RECORDS FOR THE TASK:
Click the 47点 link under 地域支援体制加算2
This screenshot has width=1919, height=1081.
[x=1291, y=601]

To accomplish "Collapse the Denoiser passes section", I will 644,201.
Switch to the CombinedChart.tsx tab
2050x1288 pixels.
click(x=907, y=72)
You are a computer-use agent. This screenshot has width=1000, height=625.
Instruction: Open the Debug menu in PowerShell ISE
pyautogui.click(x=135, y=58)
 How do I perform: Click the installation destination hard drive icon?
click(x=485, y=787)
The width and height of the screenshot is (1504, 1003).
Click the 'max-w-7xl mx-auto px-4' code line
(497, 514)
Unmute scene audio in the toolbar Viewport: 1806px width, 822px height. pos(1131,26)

YOUR OBJECTIVE: Copy exactly the lines that run from the one containing "Switch to the CombinedChart.tsx tab" to the last line of the listing, both included, and nothing more.

TASK SOLUTION:
Switch to the CombinedChart.tsx tab
2050x1288 pixels.
click(x=907, y=72)
You are a computer-use agent. This screenshot has width=1000, height=625.
Instruction: Open the Debug menu in PowerShell ISE
pyautogui.click(x=135, y=58)
 How do I perform: Click the installation destination hard drive icon?
click(x=485, y=787)
The width and height of the screenshot is (1504, 1003).
Click the 'max-w-7xl mx-auto px-4' code line
(497, 514)
Unmute scene audio in the toolbar Viewport: 1806px width, 822px height. pos(1131,26)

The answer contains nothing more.